EXERCISE DIRECTIONS: The line containing "Click the Reform UK arrow logo" marks the start of the required copy, which runs to the final line of the entries; return those lines exactly, without any pictures.

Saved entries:
────
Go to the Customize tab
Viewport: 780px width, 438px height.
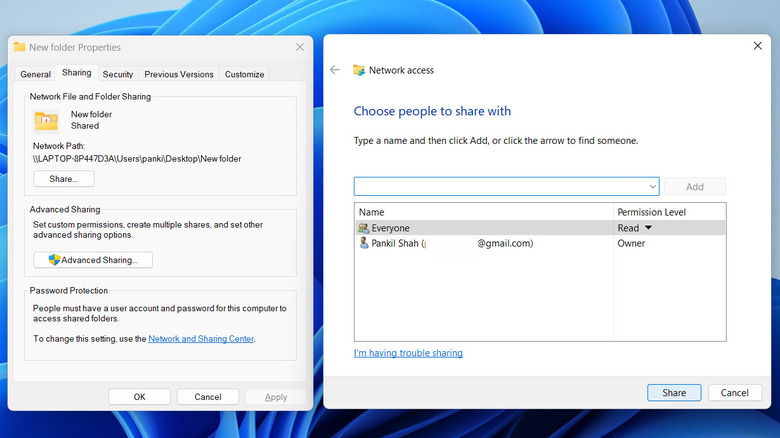(245, 74)
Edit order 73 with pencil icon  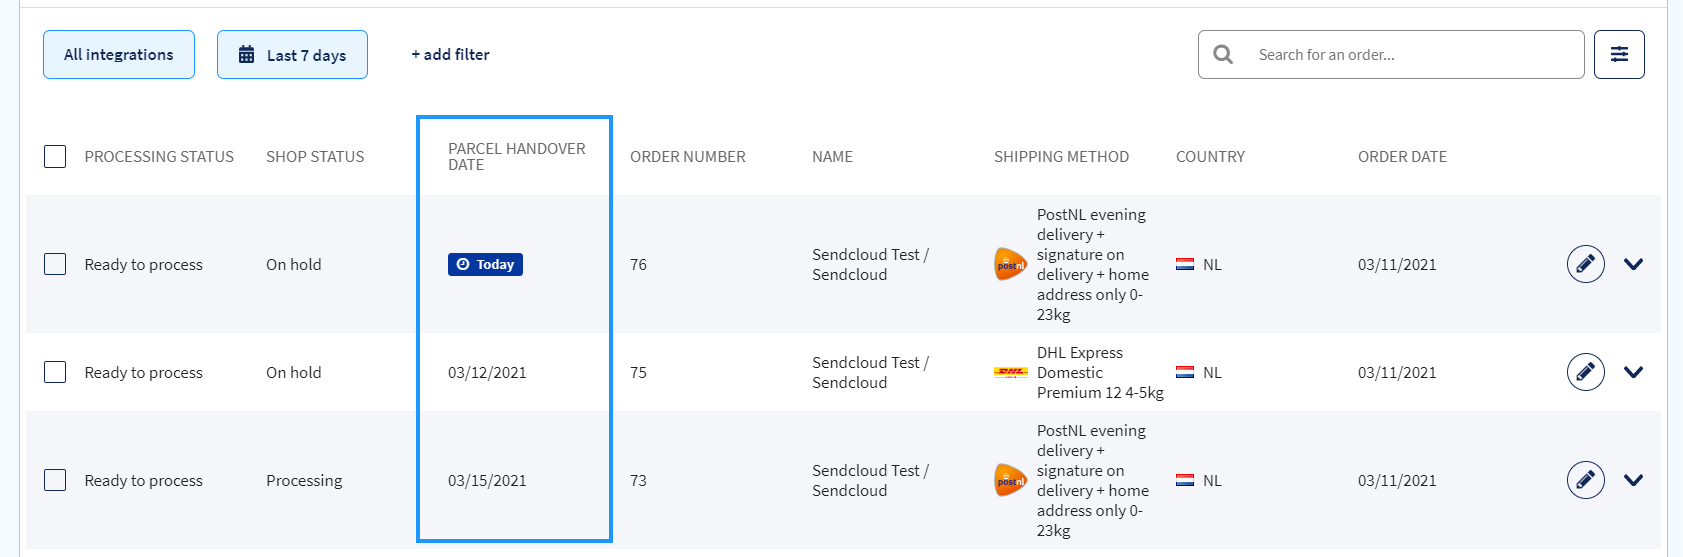(1585, 480)
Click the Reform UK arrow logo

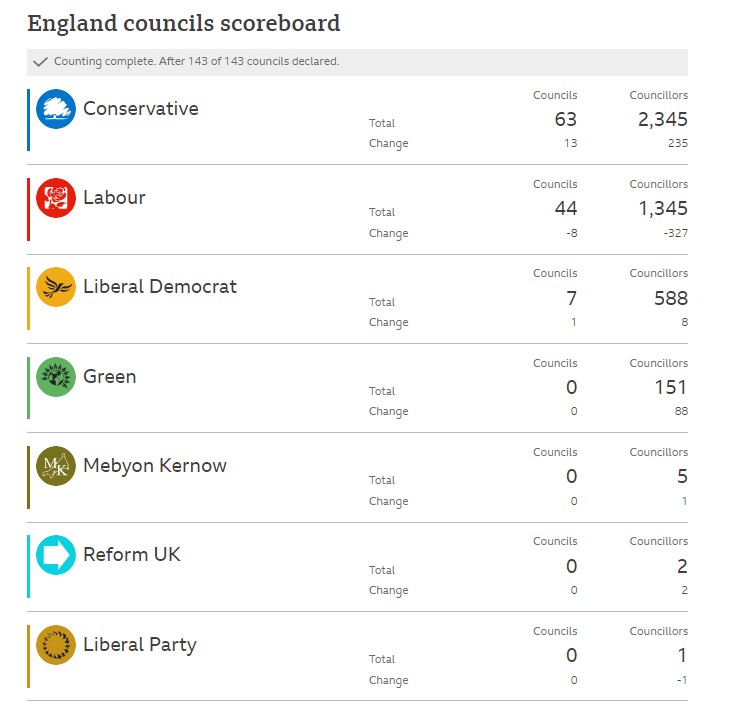pos(56,555)
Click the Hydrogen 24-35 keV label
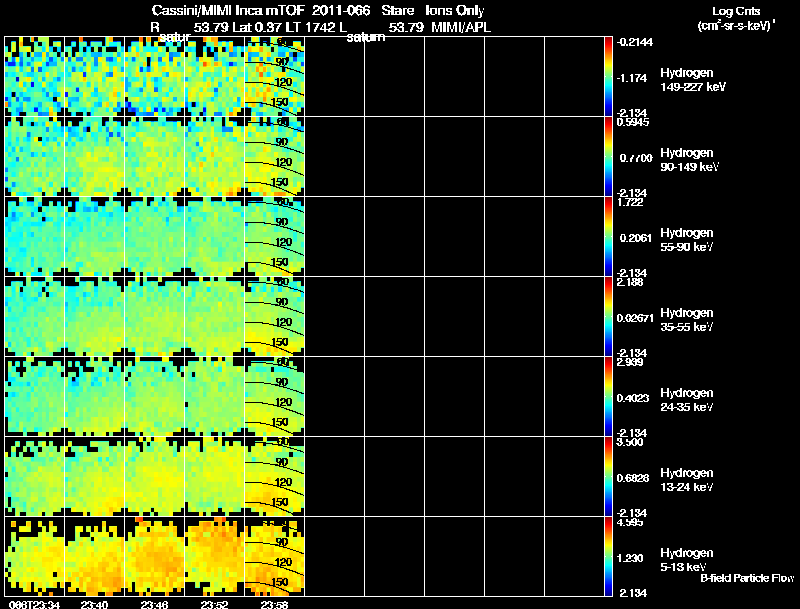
────
RESULT OF THIS TASK:
Click the Reform UK arrow logo

pos(56,555)
Click the Hydrogen 24-35 keV label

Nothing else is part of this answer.